:: Records shown ::

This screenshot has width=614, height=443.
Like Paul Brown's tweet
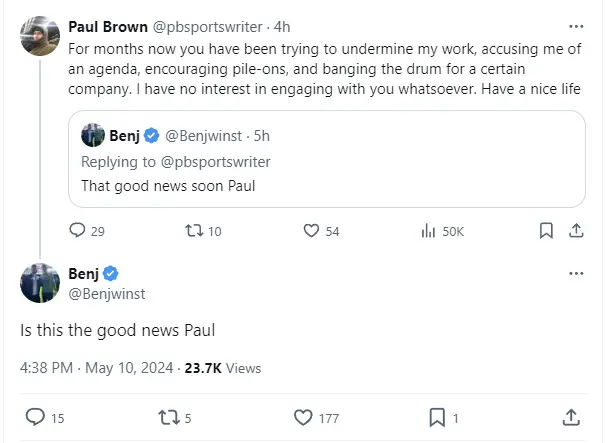[x=311, y=231]
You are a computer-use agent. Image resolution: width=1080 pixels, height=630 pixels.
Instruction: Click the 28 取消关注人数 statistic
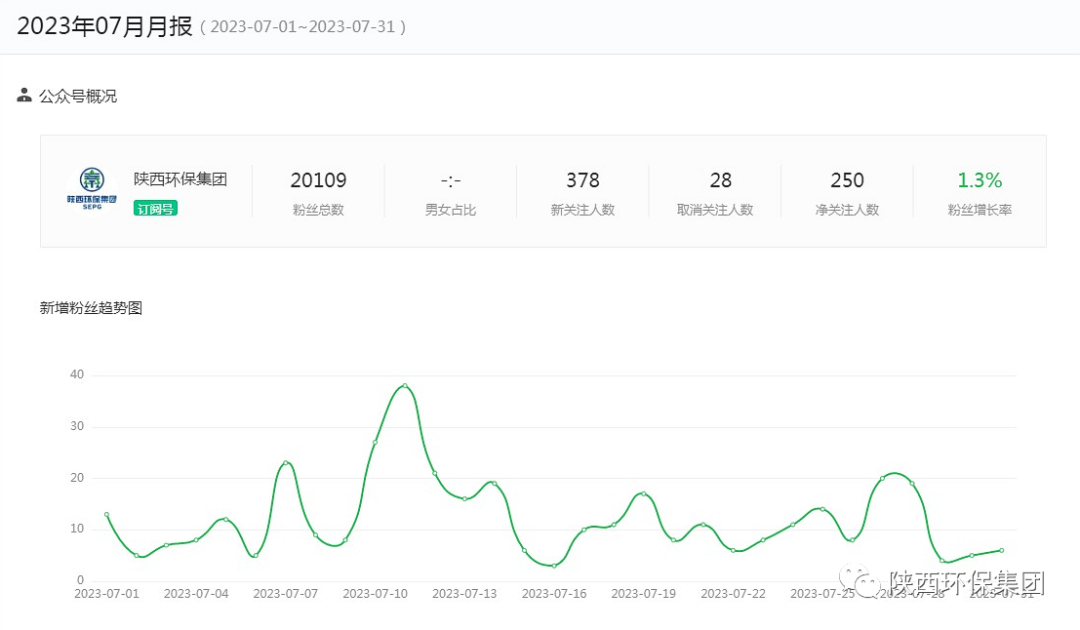(720, 180)
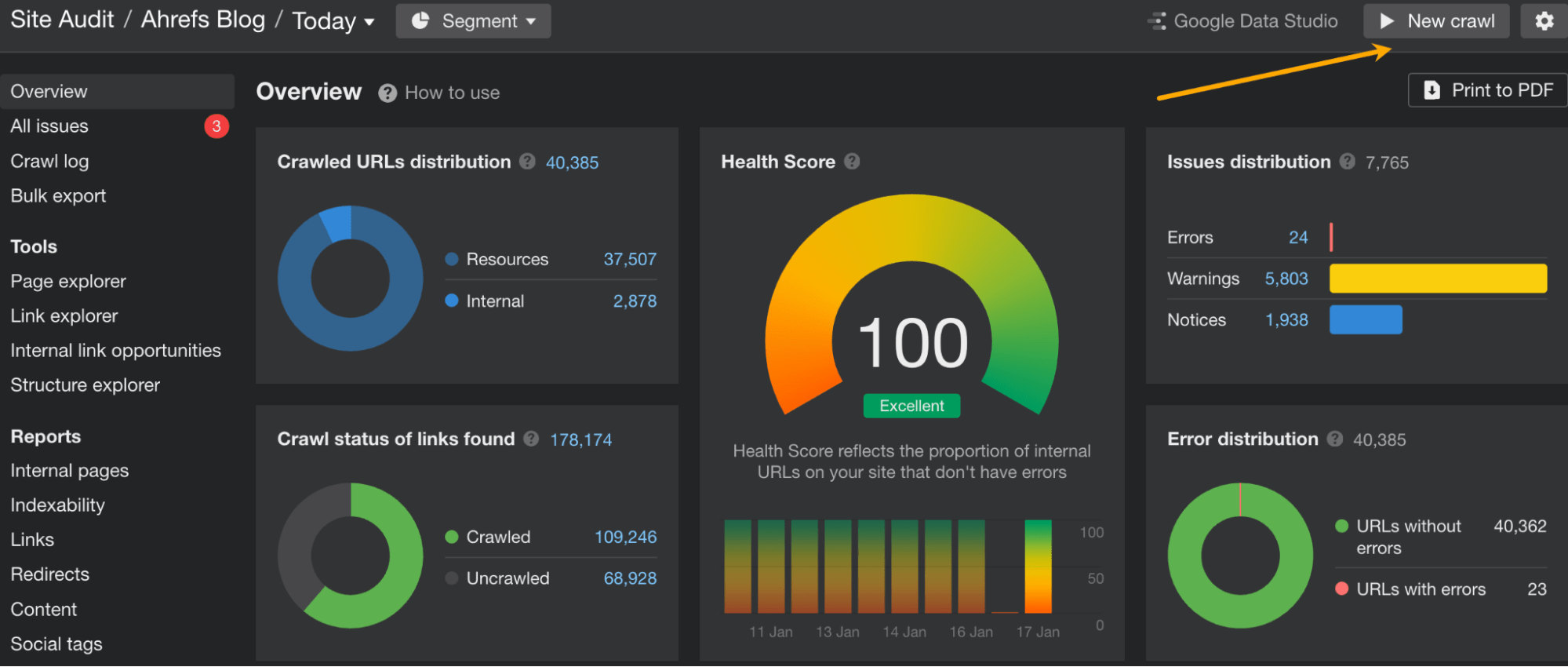
Task: Open Crawl log in sidebar
Action: tap(49, 162)
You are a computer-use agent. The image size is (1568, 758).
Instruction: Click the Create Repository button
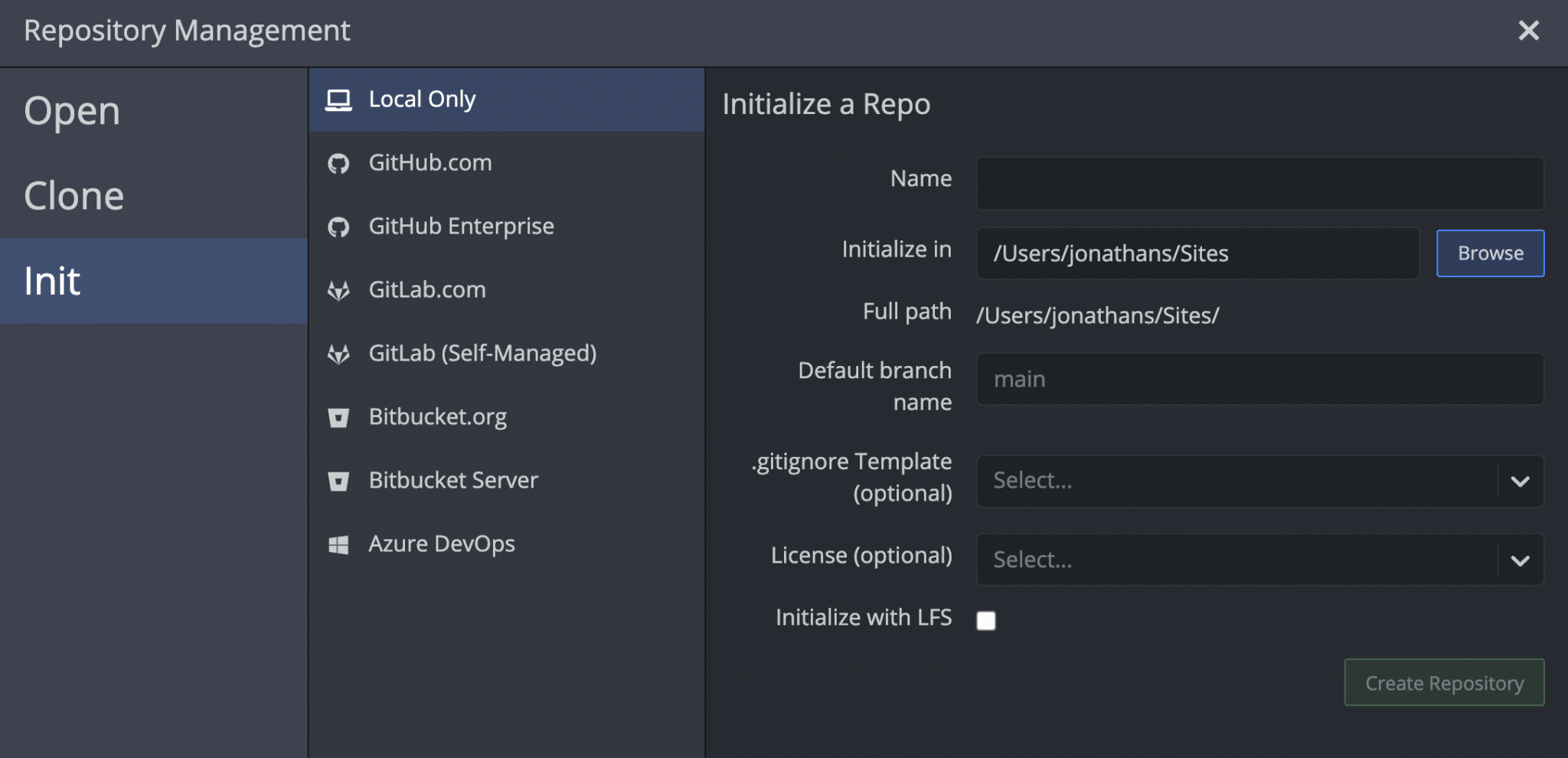(1444, 683)
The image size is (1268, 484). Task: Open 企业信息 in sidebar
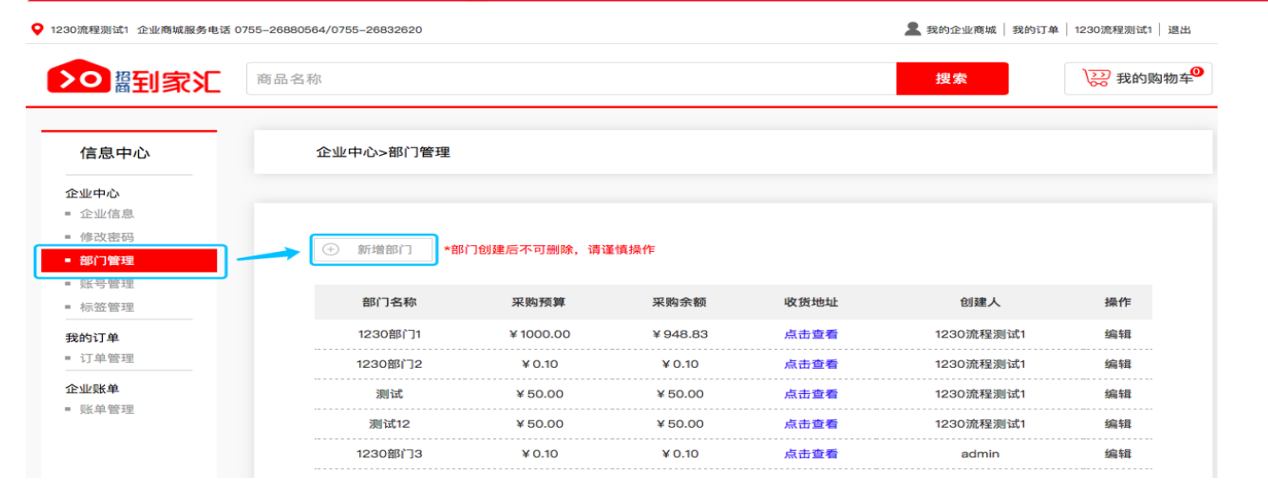pyautogui.click(x=107, y=214)
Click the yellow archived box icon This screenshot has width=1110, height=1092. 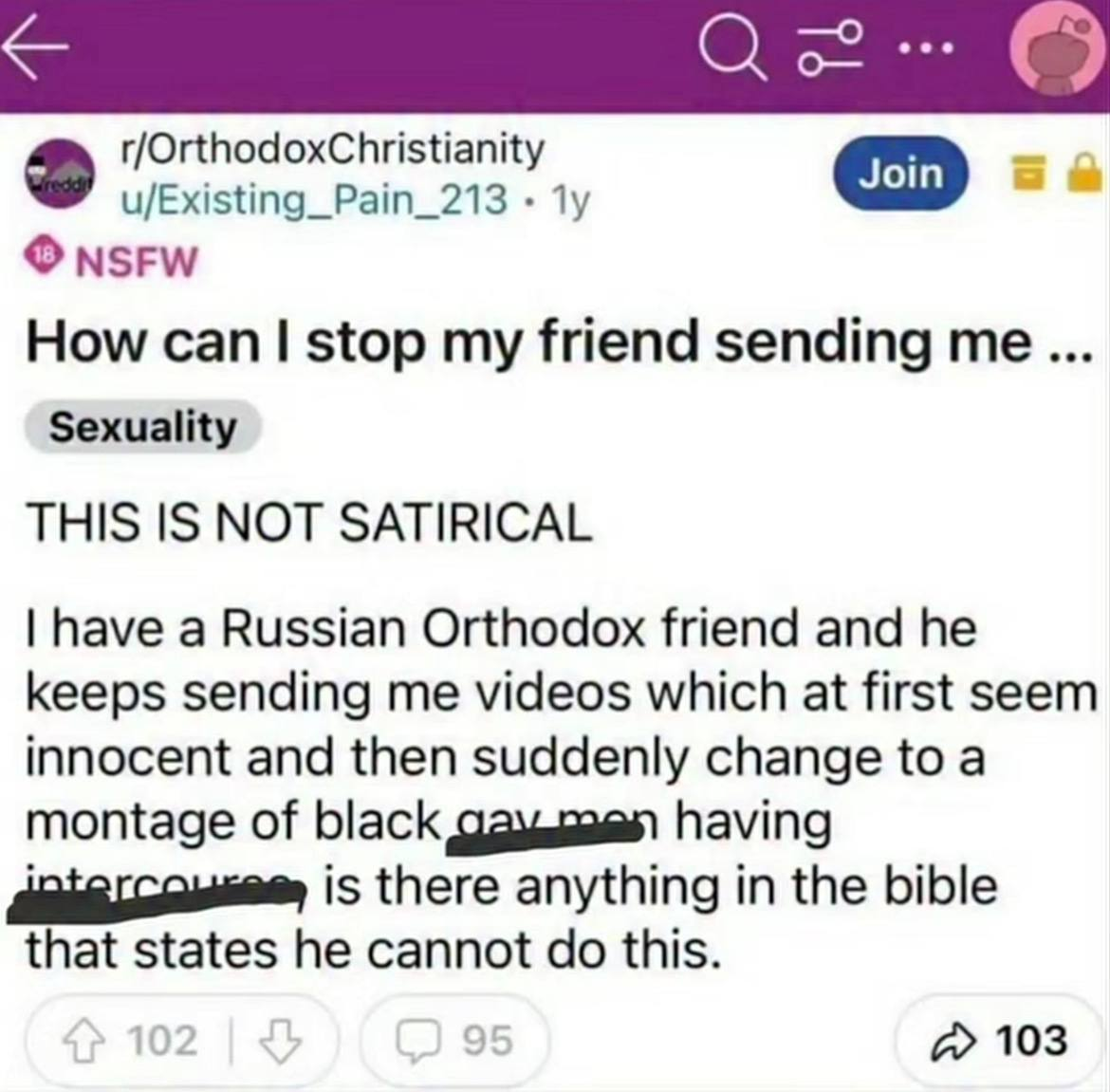pos(1028,175)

:::

## Goal of the exercise
Lines holding the string "agent" are the answer; copy each one from the listing above.

## Solved exercise
You are a computer-use agent. Image resolution: width=1080 pixels, height=630 pixels.
You are a computer-use agent. The image size is (1568, 758).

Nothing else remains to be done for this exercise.